## Start DATASET
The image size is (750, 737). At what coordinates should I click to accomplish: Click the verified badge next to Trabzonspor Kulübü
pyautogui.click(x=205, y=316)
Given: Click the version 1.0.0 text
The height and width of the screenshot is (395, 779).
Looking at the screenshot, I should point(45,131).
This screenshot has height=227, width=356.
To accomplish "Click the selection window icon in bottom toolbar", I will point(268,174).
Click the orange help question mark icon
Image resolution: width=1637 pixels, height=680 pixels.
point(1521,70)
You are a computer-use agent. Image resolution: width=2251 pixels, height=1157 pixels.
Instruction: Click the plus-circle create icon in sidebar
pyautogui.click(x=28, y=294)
## End DATASET
## Start DATASET
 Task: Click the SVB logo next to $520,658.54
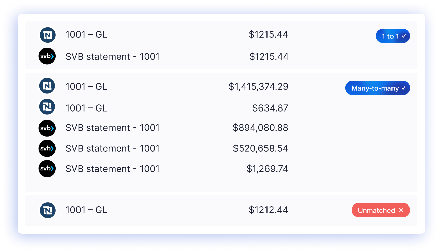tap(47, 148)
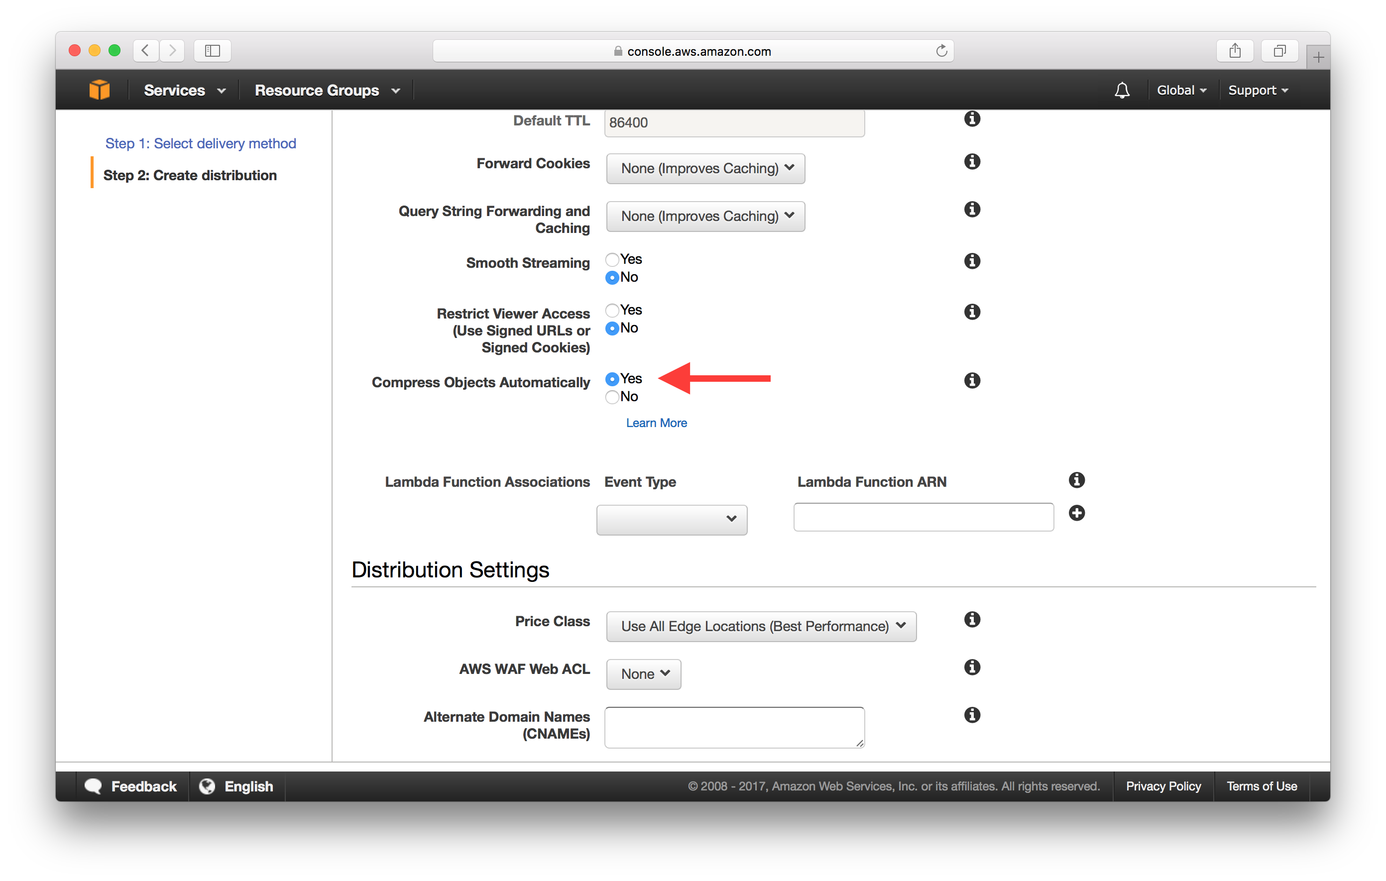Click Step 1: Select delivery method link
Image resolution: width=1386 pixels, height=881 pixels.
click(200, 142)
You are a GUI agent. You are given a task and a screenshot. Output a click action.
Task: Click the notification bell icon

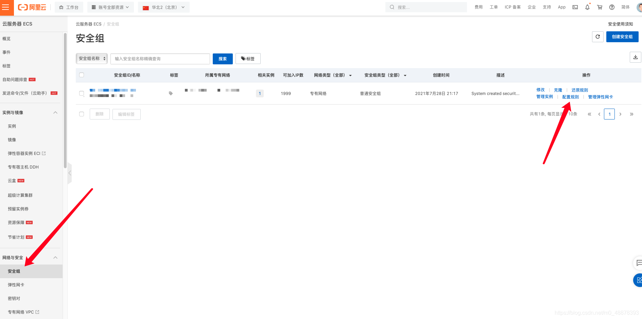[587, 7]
## End DATASET
- _WHAT THE EXERCISE ASKS_: Pick out every line of the items above that contains the word "accomplish", and copy each of those lines. Letter case matters.

- _FULL RESPONSE_:
The image size is (750, 737). At what coordinates should I click to accomplish: Click the verified badge next to Trabzonspor Kulübü
To accomplish "Click the selection window icon in bottom toolbar", I will point(268,174).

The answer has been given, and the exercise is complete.